> _Data records_
▶

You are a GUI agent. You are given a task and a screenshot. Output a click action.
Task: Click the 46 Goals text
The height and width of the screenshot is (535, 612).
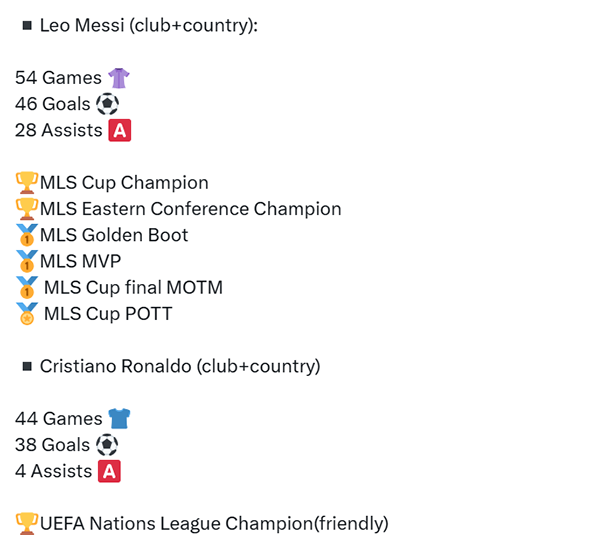(52, 104)
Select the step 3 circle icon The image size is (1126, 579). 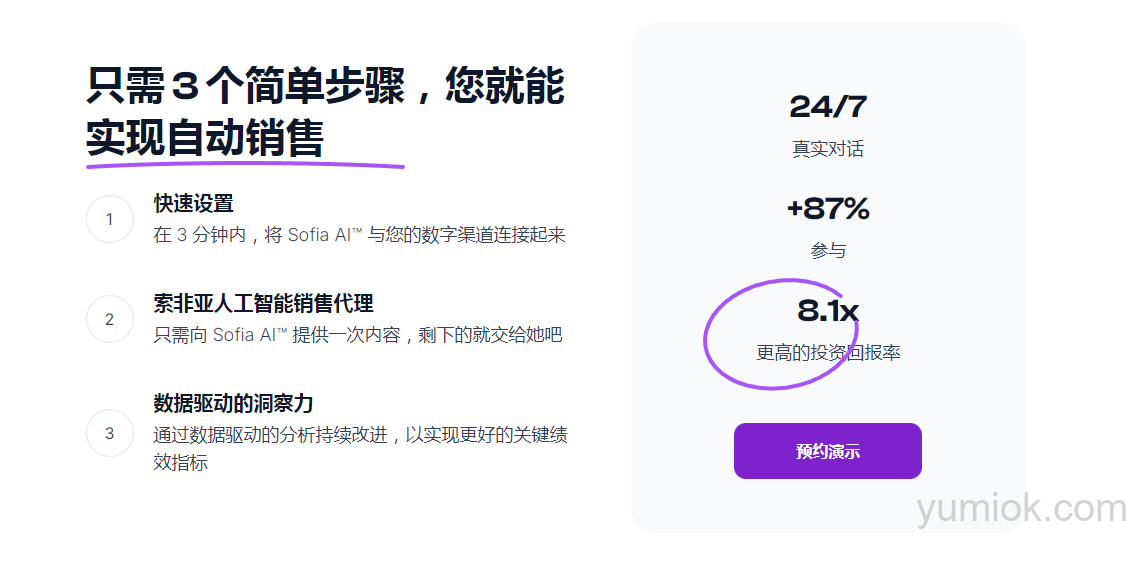click(x=110, y=433)
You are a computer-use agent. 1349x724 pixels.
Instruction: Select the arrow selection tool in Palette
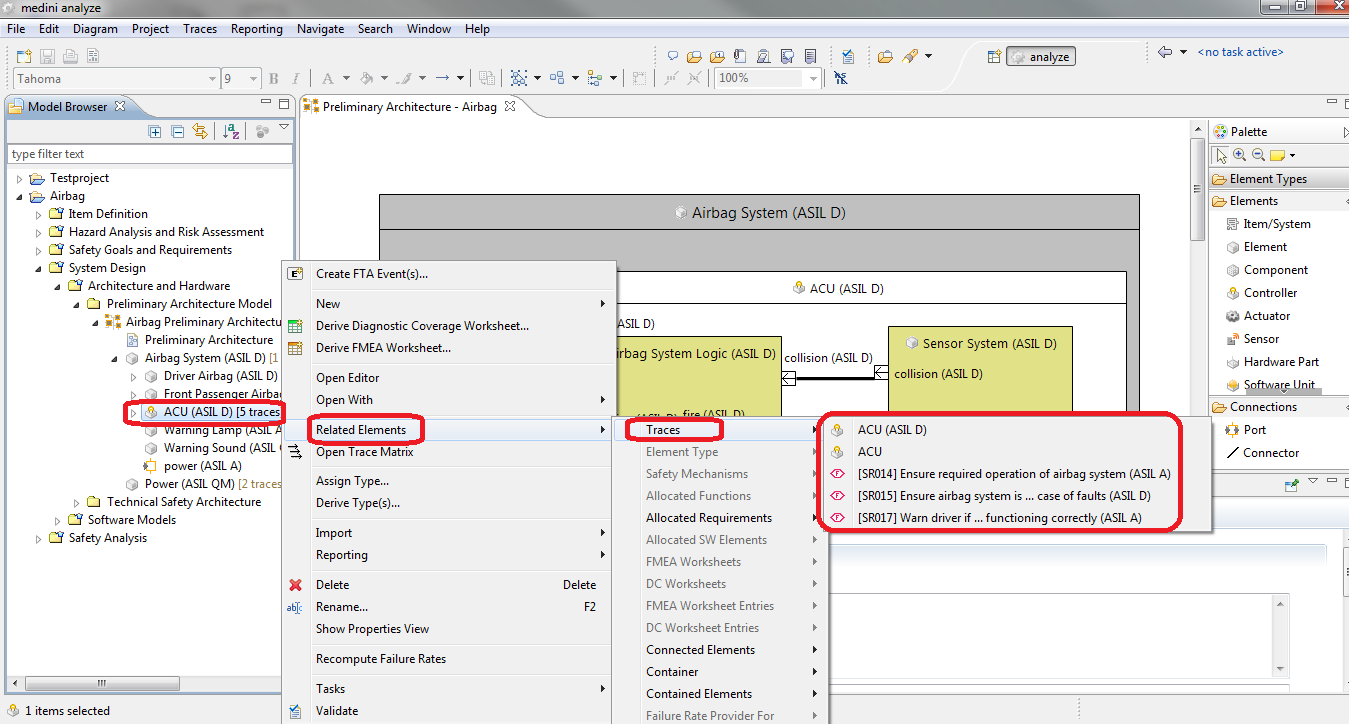tap(1222, 155)
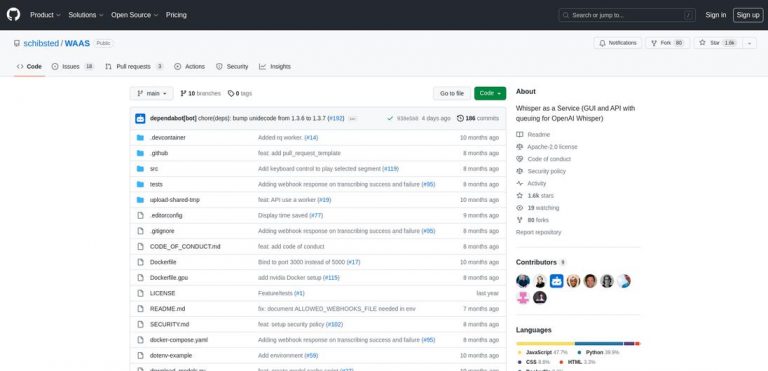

◀

> _INSTRUCTIONS FOR THE TASK_
Write out each line above that contains the word "agent".

> _EXERCISE SOLUTION_
You are a GUI agent. You are given a task and a screenshot. Output a click action.
You are a computer-use agent. 1349x724 pixels.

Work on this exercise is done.